Thursday, September 2, 2010
Chuck Berry - ink layering technique
I tried out a new technique involving inks and a process similar to screen printing by which you layer your ink drawings over one another to create your tonal shifts.
I started out with a simple line drawing with a little, but not too much detail. The areas inked in black here represent the areas that would remain black for the final piece. To illustrate these lines I used black Sumi ink with a brush on Marker Paper.
After completion of the black layer, I taped a new piece of Marker Paper over my line drawing and got out my light table. With the black lines showing through, I inked in the areas where I wanted mid tones to show up on the final piece.
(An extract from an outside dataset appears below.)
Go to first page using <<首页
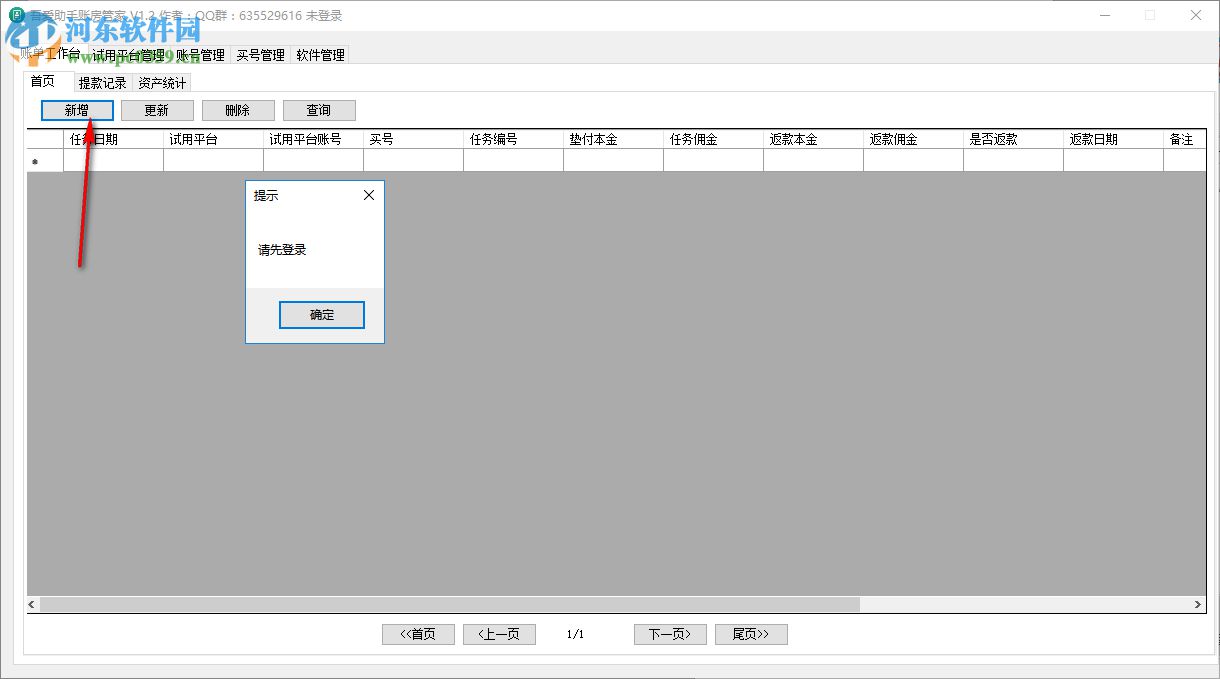This screenshot has height=679, width=1220. click(x=417, y=634)
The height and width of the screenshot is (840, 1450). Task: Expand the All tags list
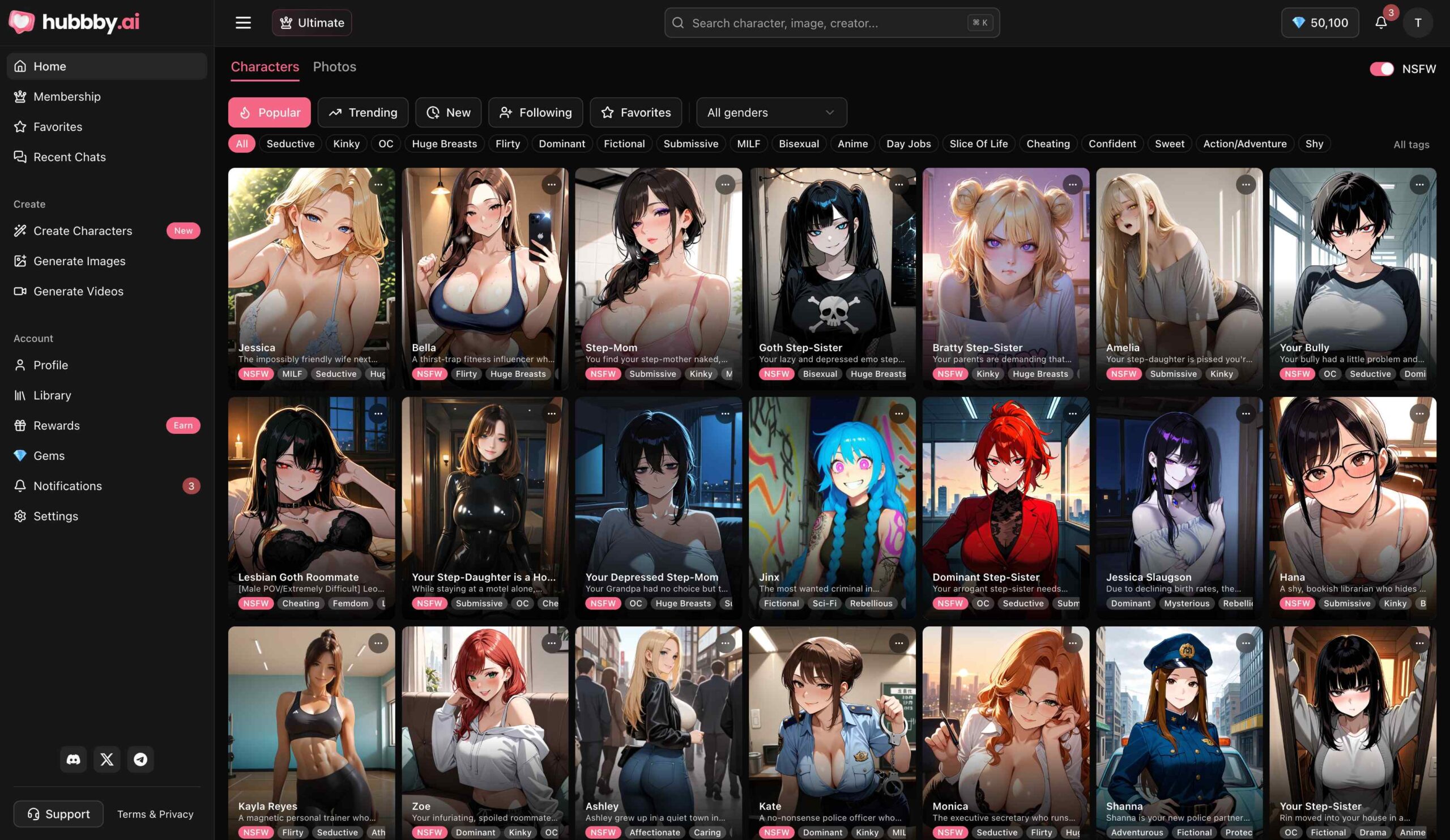(1411, 144)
This go around there is more of an emphasis on getting some of the details.
With the mid tones complete I added a third piece of Marker Paper to the top. This time, using the same technique, I concentrated on areas where I wanted the lighter tones to come into play. After all of the layers were inked, I scanned them in and started putting the composition together in Photoshop. I had all of the tones on different layers and set them up like so:
Bottom Layer-Blacks, Opacity 100, Layer Style Normal
Middle Layer- Mid Tones, Opacity 70, Layer Style Multiply
Top Later-Light Tones, Opacity 40, Layer Style Multiply
When all of the inks were set up on top of each other, this is what my image looked like:
After I had my tones scanned in, I started adding colors and other effects to get the final piece. Overall, kind of a fun process. A little time consuming, especially the scanning part. It's bad enough that my scanner is so small I have to put my drawings together like a puzzle anyways, but on top of that, making sure that three layers of drawings lined up. This was a first attempt with this technique, so I might try it again. I'm a little curious to see how it would work with a more illustrative composition including things like a background or some environment.